Neural Texture Splatting: Expressive 3D Gaussian Splatting for View Synthesis, Geometry, and Dynamic Reconstruction
Yiming Wang, Shaofei Wang, Marko Mihajlovic, Siyu Tang
TL;DR
This work addresses the limited expressiveness of 3D Gaussian Splatting (3DGS) by introducing Neural Texture Splatting (NTS), which attaches a global neural field to predict per-primitive RGBA texture fields for each splat. The global tri-plane representation and lightweight decoders enable view- and time-dependent local textures while maintaining efficiency through shared information and CP decomposition. Across dense-view and sparse-view tasks, including static and dynamic scenes, NTS yields state-of-the-art improvements in novel view synthesis, geometry, and dynamic reconstruction, while reducing per-primitive overfitting and improving generalization. Although NTS incurs additional computation from ray–Gaussian intersections and neural decoding, it remains a plug-and-play enhancement to existing 3DGS pipelines with clear practical impact for high-fidelity 3D scene reconstruction and rendering.
Abstract
3D Gaussian Splatting (3DGS) has emerged as a leading approach for high-quality novel view synthesis, with numerous variants extending its applicability to a broad spectrum of 3D and 4D scene reconstruction tasks. Despite its success, the representational capacity of 3DGS remains limited by the use of 3D Gaussian kernels to model local variations.
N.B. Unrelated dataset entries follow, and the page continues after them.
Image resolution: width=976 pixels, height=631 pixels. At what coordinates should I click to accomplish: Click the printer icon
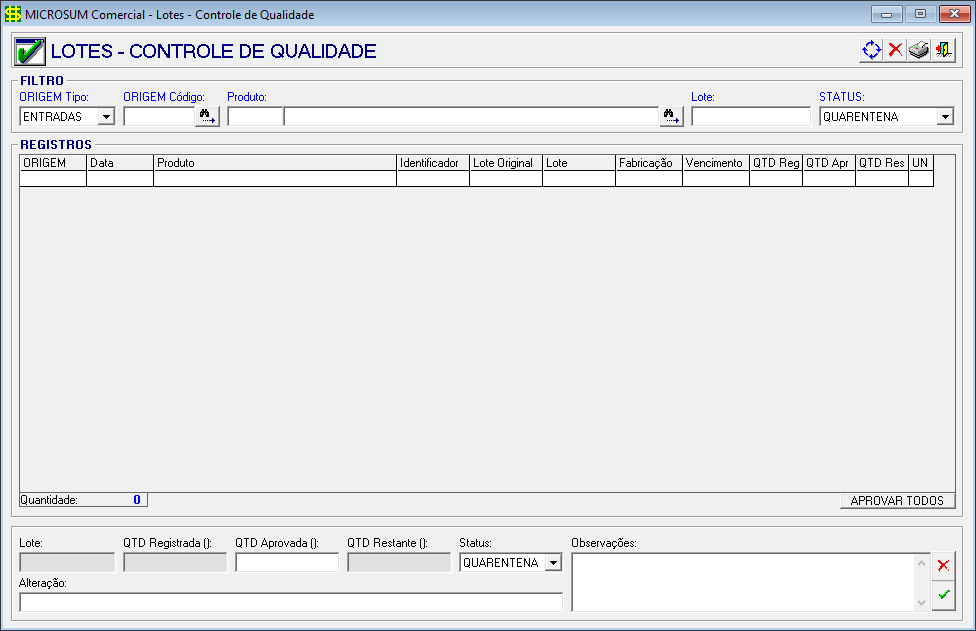919,50
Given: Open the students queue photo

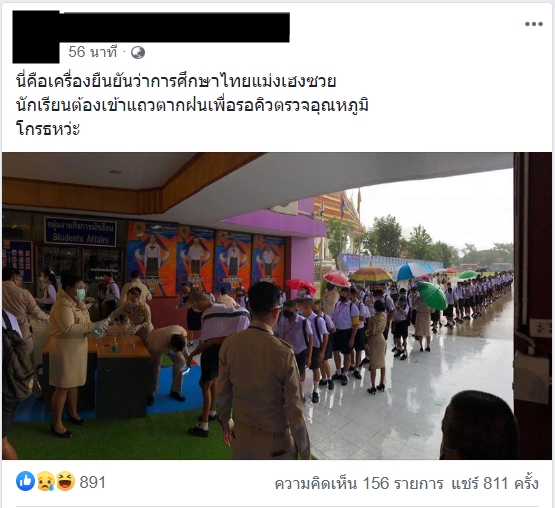Looking at the screenshot, I should coord(276,306).
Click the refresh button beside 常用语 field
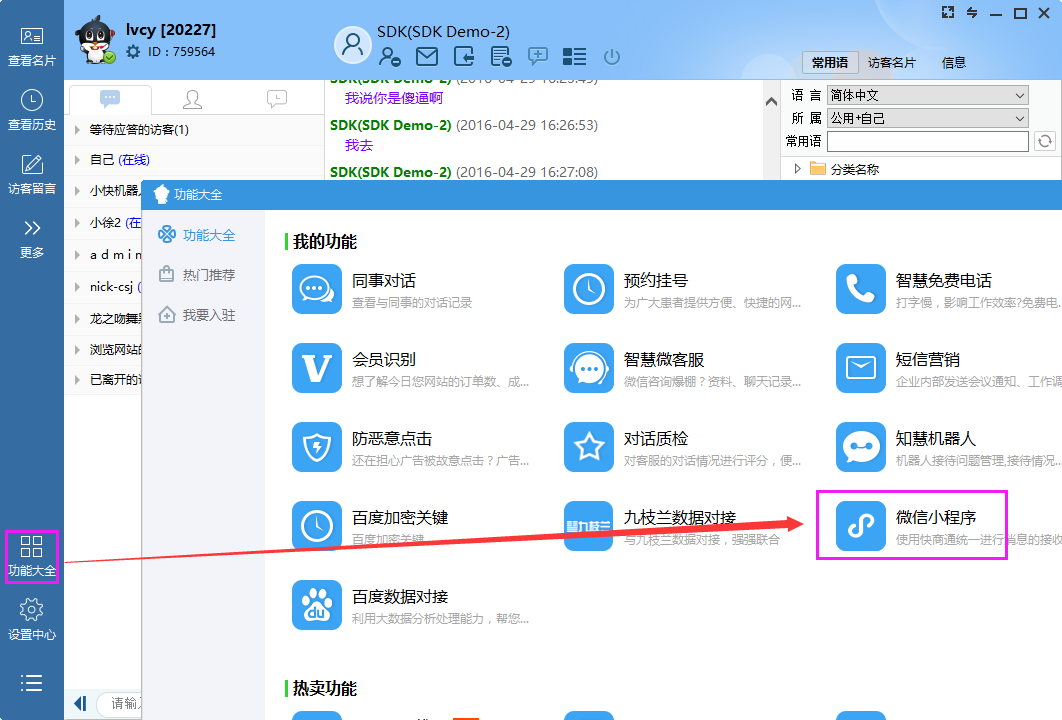The image size is (1062, 720). (x=1045, y=141)
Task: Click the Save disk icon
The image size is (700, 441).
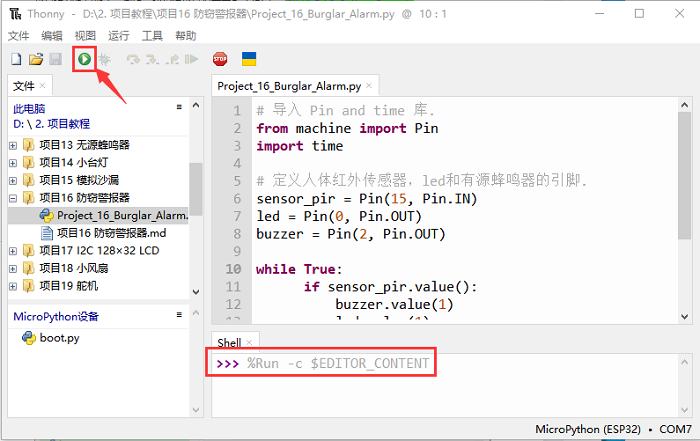Action: click(x=55, y=60)
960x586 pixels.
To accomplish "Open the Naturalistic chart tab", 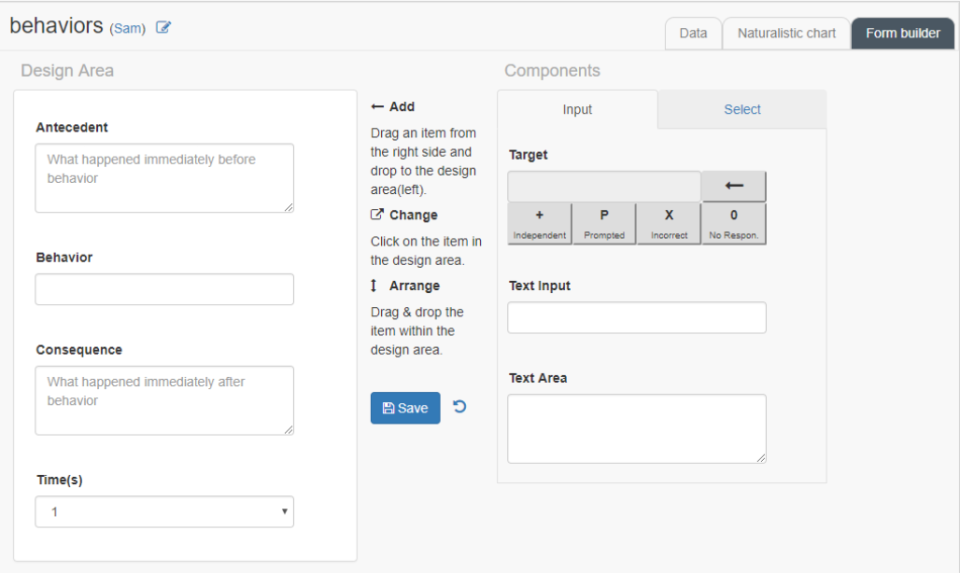I will coord(787,33).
Recent works have proposed to augment 3DGS with additional per-primitive capacity, such as per-splat textures, to enhance its expressiveness. However, these per-splat texture approaches primarily target dense novel view synthesis with a reduced number of Gaussian primitives, and their effectiveness tends to diminish when applied to more general reconstruction scenarios. In this paper, we aim to achieve concrete performance improvement over state-of-the-art 3DGS variants across a wide range of reconstruction tasks, including novel view synthesis, geometry and dynamic reconstruction, under both sparse and dense input settings. To this end, we introduce Neural Texture Splatting (NTS). At the core of our approach is a global neural field (represented as a hybrid of a tri-plane and a neural decoder) that predicts local appearance and geometric fields for each primitive. By leveraging this shared global representation that models local texture fields across primitives, we significantly reduce model size and facilitate efficient global information exchange, demonstrating strong generalization across tasks. Furthermore, our neural modeling of local texture fields introduces expressive view- and time-dependent effects, a critical aspect that existing methods fail to account for. Extensive experiments show that Neural Texture Splatting consistently improves models and achieves state-of-the-art results across multiple benchmarks.